/---
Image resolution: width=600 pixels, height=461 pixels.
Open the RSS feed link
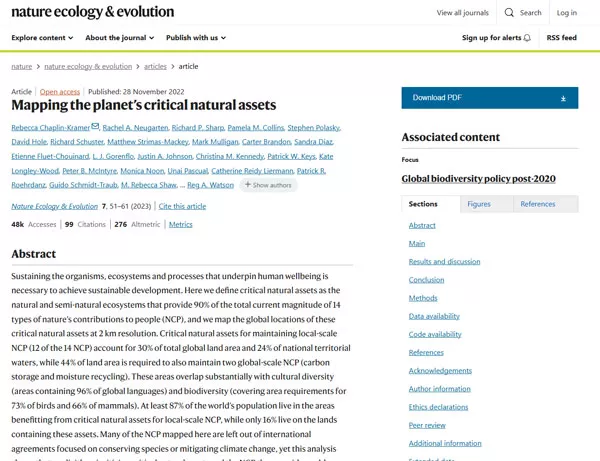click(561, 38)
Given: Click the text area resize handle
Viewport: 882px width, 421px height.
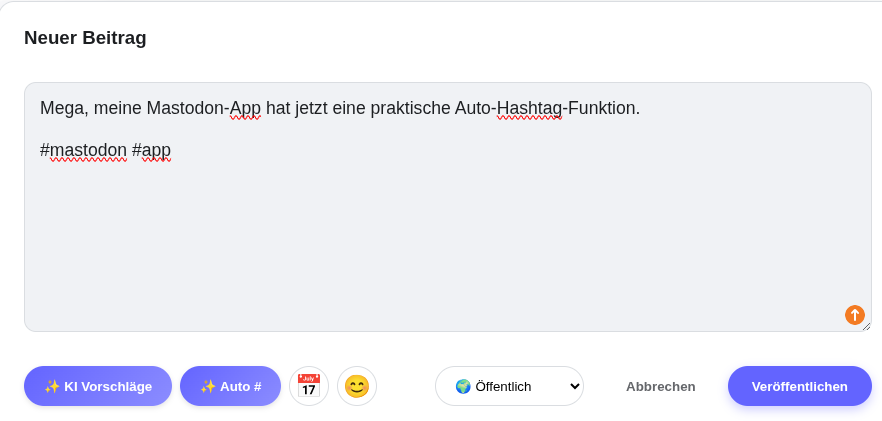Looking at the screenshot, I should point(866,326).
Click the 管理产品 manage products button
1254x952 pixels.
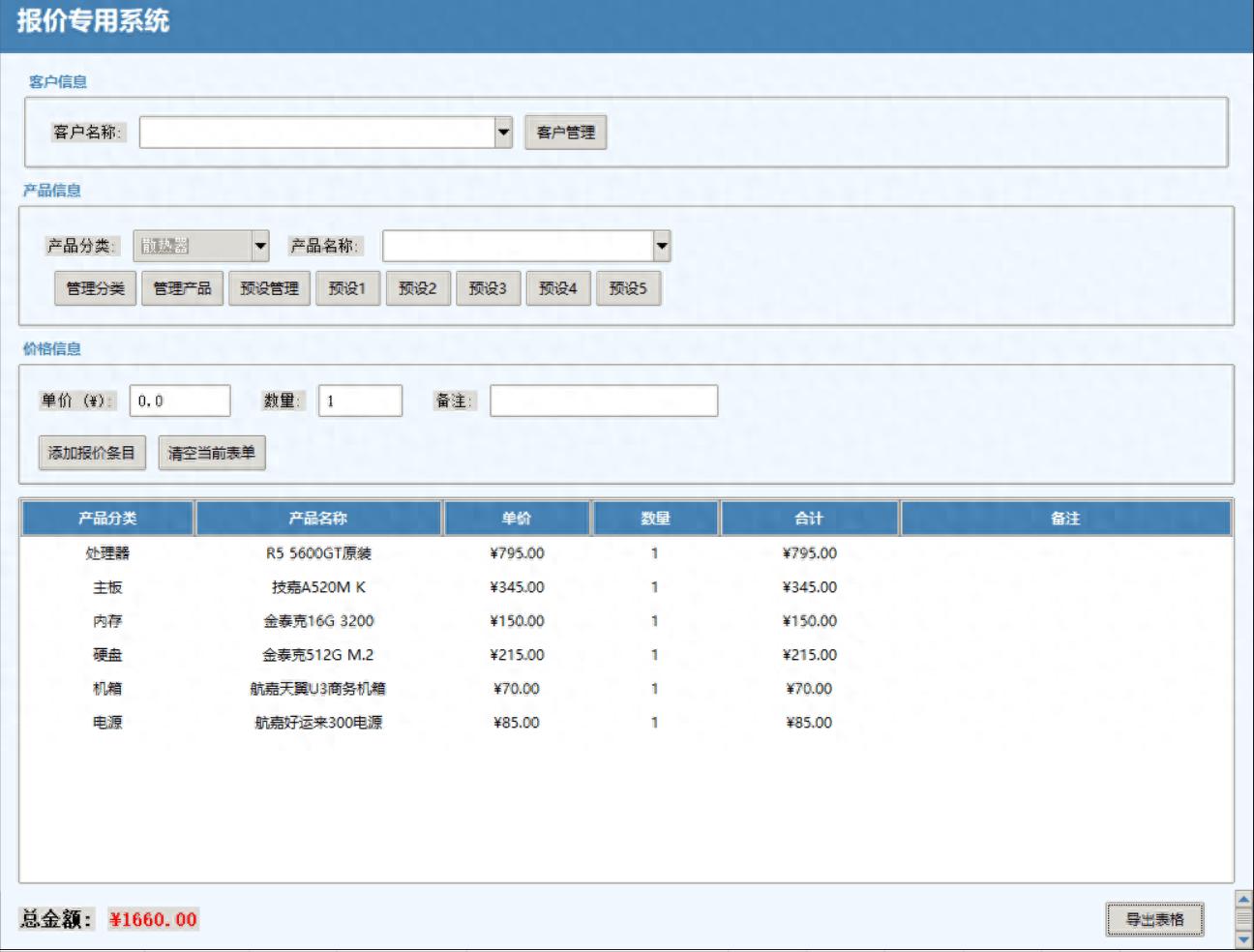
\---
Every line from the line containing "Open the RSS feed link" through the last line above is to be printed exactly. Pictures are not copied.

Open the RSS feed link
click(561, 38)
Given: Click the text area resize handle
Viewport: 882px width, 421px height.
Looking at the screenshot, I should point(866,326).
Click the 管理产品 manage products button
1254x952 pixels.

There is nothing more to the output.